___ Information supplied ___

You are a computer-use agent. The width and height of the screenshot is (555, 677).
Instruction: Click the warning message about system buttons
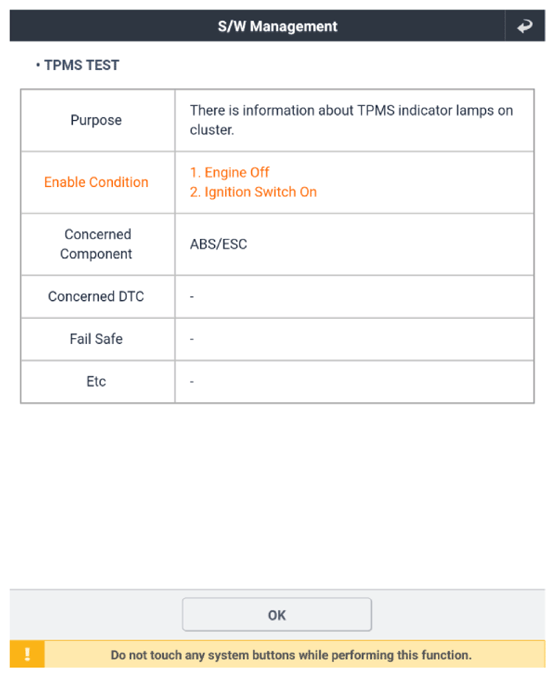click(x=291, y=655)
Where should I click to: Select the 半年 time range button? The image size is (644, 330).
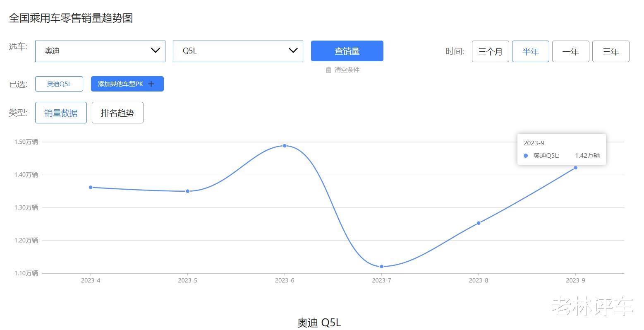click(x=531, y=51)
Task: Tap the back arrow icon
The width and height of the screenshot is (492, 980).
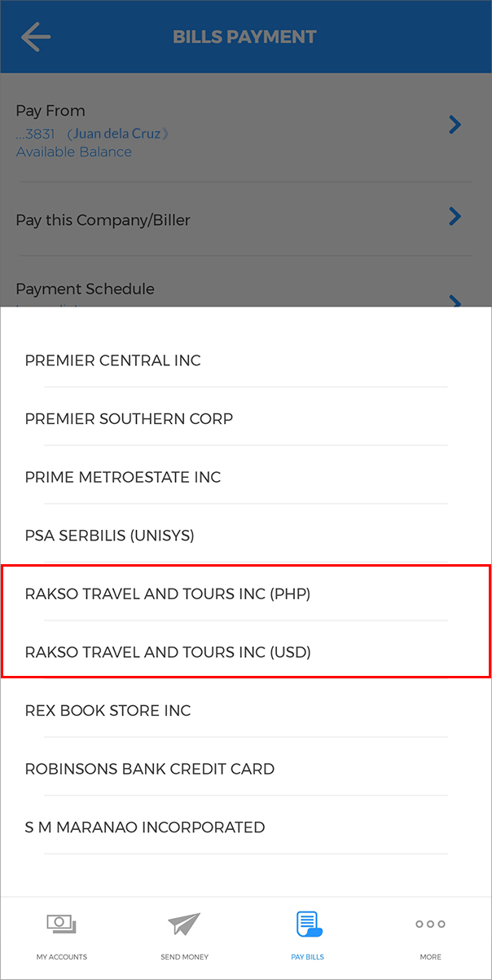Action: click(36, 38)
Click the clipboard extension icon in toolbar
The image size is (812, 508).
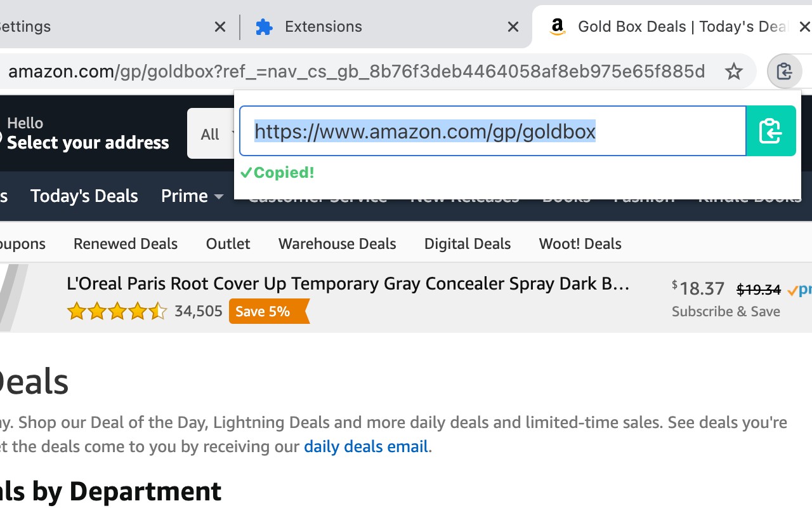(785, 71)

___
___ Information supplied ___

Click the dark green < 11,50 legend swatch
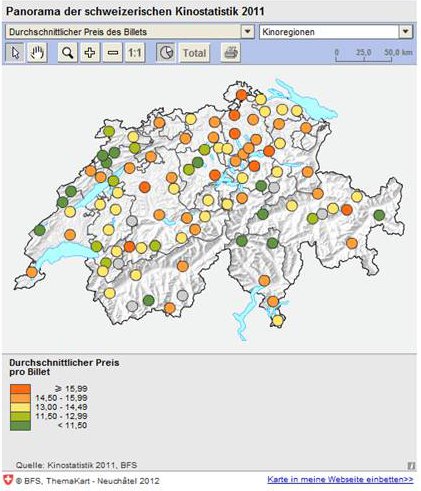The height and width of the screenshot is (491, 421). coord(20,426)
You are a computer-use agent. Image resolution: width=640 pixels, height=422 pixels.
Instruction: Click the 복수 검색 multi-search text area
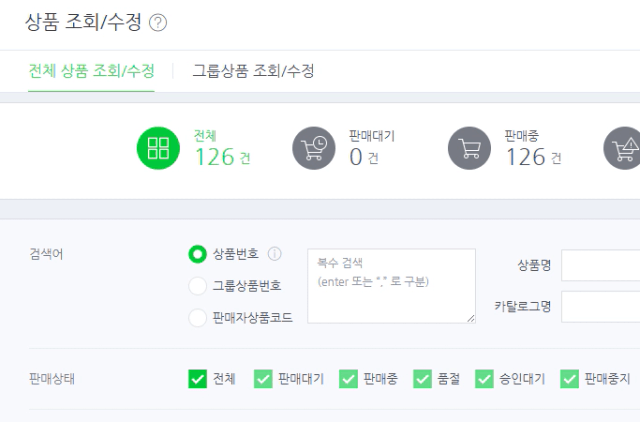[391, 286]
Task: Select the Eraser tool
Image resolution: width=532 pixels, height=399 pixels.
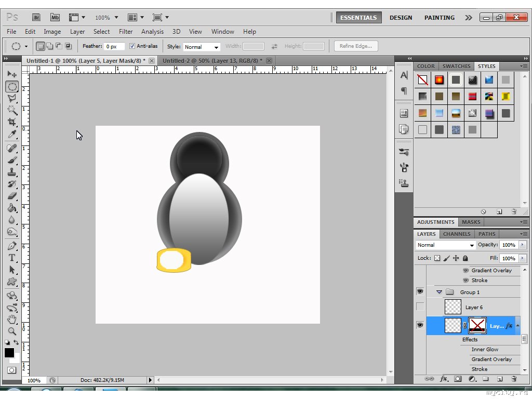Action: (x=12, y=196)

___

## Assignment
Return, in full, every line of these entries that holds "Task".

## Answer to the problem
Task: Tap the back arrow icon
Task: Select the Eraser tool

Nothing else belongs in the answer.